----- Source information

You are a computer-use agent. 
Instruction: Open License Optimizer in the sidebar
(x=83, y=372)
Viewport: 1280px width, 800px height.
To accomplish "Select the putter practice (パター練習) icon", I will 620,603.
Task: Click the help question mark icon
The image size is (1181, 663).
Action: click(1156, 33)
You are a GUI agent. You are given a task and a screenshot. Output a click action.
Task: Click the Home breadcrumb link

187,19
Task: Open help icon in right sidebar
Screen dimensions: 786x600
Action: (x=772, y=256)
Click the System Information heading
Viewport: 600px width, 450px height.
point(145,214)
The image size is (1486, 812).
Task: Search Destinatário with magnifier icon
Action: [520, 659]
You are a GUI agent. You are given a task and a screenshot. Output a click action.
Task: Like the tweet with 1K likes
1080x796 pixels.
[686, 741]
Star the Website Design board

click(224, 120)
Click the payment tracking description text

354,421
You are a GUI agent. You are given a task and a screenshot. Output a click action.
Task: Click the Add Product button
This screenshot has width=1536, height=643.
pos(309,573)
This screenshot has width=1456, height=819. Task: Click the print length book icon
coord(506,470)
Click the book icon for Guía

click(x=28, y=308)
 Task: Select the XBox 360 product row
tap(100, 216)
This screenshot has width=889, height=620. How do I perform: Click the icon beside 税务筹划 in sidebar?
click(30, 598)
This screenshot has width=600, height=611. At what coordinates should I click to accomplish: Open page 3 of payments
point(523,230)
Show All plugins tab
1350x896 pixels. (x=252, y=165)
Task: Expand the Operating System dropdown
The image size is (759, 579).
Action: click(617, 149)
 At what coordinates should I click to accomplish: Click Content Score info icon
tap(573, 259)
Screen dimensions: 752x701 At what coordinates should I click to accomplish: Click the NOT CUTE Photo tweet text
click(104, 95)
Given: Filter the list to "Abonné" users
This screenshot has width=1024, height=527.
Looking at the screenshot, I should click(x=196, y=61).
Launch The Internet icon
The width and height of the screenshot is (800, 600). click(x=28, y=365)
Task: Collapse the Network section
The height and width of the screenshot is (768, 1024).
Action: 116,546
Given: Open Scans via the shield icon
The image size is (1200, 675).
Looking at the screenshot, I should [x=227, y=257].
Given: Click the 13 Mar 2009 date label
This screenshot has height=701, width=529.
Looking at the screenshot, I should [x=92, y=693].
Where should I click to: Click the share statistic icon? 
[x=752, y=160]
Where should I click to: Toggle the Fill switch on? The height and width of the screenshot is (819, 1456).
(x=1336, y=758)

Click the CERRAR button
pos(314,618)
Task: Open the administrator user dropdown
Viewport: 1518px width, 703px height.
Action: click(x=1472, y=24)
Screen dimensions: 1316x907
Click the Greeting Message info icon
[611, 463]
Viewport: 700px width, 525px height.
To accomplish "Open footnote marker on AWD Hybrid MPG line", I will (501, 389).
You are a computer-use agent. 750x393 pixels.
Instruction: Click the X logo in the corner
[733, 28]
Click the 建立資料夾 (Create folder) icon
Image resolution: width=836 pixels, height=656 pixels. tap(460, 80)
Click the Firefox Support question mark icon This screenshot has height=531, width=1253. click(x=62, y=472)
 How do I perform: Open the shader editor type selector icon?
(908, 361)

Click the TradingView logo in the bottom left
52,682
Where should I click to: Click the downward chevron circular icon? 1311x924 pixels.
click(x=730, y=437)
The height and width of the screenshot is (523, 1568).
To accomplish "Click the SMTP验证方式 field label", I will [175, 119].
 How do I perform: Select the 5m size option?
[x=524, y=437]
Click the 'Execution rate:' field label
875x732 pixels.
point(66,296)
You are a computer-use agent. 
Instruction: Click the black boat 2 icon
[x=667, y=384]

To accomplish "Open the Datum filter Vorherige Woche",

----------

# Task item:
Wherever a line in the data above holds the word "will", copy that line.

# Exercise output:
To accomplish "Select the putter practice (パター練習) icon", I will 620,603.
To accomplish "Open footnote marker on AWD Hybrid MPG line", I will (501, 389).
To accomplish "Click the SMTP验证方式 field label", I will [175, 119].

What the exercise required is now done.